Currently, the clean energy industry, including renewable energy, energy efficiency, clean fuels, and clean vehicles, has a 9% unionization rate, according to an October report from Environmental Entrepreneurs, the American Council on Renewable Energy, the Clean Energy Leadership Institute, and BW Research Partners.

Those groups said that the rate was slightly higher than the economy’s overall unionization rate of 6%. The utility industry, meanwhile, has a relatively high unionization rate of 20%, according to the latest data from the Bureau of Labor Statistics.

“We don’t have a nonunion renewables sector. We have a nonunion economy because the labor movement has been basically destroyed over the course of the last several decades,” Anderson said.

“You don’t really move the needle on organizing the renewable industry until you move the needle on organizing the American economy,” he added.

The key question Biden’s team should be asking when it comes to fossil fuel workers, according to Anderson, is: “How do you get that person in a situation where they are empowered?”

In other words, policies put forth by the Biden team should give fossil fuel workers options and an economic cushion rather than simply jamming them into a new gig they might not be suited for or leaving them empty-handed.

Biden, as part of his sweeping climate change executive order on Jan. 27, created a new interagency working group focused on “coal and power plant communities and economic revitalization.” That working group, co-led by Biden’s national climate adviser Gina McCarthy and top economic policy adviser Brian Deese, is slated to issue a report with policy recommendations within 60 days.

“We’re never going to forget the men and women who dug the coal and built the nation,” Biden said in remarks before signing the order. “We’re going to do right by them and make sure they have opportunities to keep building the nation and their own communities and getting paid well for it.”

Anderson said his union and others in labor will be watching the working group closely. The executive order directs the working group to consult with labor unions, environmental justice groups, and state, local, and tribal officials.

Thus, the group’s first test is what opportunities it provides labor unions to offer a perspective and what level of involvement unions have in developing the 60-day report, Anderson said.

The working group’s second test will be how well it connects any resources it is promising, such as funding or job training, directly to the regions and workforces affected by plant closures, he added.

The Biden administration can only do so much with existing funding and resources, however. Anderson said even programs at the Appalachian Regional Commission, which is geared toward economic development, aren’t “targeted directly at coping energy transition, particularly down at the worker level.”
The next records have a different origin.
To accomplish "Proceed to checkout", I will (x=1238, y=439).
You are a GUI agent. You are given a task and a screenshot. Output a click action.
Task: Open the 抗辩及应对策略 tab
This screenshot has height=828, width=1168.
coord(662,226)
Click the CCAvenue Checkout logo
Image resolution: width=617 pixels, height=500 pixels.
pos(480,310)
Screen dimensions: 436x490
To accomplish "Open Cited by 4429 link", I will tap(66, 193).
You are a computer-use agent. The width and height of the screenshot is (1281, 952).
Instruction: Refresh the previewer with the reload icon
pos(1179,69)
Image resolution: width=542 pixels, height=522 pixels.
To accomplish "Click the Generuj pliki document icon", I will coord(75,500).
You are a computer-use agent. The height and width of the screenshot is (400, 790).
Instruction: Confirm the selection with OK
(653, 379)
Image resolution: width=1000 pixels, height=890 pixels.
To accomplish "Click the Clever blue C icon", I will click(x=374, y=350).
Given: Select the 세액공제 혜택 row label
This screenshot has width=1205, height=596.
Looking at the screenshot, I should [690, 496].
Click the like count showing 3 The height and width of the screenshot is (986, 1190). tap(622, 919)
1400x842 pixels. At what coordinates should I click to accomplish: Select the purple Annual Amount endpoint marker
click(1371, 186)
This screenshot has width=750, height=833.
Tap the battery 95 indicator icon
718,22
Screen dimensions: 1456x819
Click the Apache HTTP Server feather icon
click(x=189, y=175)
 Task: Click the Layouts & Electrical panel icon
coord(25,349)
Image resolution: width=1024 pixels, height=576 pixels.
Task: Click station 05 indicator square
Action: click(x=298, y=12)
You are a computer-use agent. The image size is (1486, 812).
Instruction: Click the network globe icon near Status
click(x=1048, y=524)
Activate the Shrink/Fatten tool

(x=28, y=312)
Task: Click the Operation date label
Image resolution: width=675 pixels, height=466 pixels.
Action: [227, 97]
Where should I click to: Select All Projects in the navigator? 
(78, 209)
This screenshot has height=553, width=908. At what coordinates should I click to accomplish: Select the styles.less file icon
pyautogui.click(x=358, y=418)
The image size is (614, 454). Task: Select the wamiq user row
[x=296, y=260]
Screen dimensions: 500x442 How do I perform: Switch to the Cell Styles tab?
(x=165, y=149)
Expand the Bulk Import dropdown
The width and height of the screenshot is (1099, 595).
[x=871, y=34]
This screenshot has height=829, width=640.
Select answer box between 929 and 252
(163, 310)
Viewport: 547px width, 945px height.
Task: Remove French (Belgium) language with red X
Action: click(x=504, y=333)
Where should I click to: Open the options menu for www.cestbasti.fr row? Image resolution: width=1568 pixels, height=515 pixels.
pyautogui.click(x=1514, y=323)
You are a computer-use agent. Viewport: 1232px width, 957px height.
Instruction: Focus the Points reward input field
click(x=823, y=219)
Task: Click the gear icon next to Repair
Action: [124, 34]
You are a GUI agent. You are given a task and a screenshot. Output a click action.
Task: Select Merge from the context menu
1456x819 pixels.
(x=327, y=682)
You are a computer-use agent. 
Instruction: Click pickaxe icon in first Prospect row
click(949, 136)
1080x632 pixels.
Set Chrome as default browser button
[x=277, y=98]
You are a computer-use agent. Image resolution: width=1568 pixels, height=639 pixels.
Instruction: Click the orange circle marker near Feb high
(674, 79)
Ultimately, Congress will have to create and fund new programs to support fossil fuel workers and regions directly, as Anderson said other countries such as Germany and Canada have successfully done.

Anderson added that the utility union, along with other labor and environmental partners, have been working on detailed policy recommendations for Biden’s team and Congress that they plan to release in the coming weeks.

Despite Biden’s commitments, however, some of his staff, particularly special climate envoy John Kerry, have come under scrutiny for comments they’ve made suggesting fossil fuel workers can easily transition to green jobs.

“The same people can do those jobs, but the choice of doing the solar power one now is a better choice,” Kerry said during a White House briefing in January. “What President Biden wants to do is make sure those folks have better choices, that they have alternatives.”

Anderson, though, said he doesn’t fault Kerry or other Biden staff for their comments, saying that it is in the early days and that they’re “forced to talk in broad terms.”

“I don’t infer ill intent there,” he said, adding that it is too early to pass judgment on the Biden team’s approach. “They are taking on an enormously difficult problem, and it will require an enormous amount of work by a lot of people to really get down into the details and sort it all out.”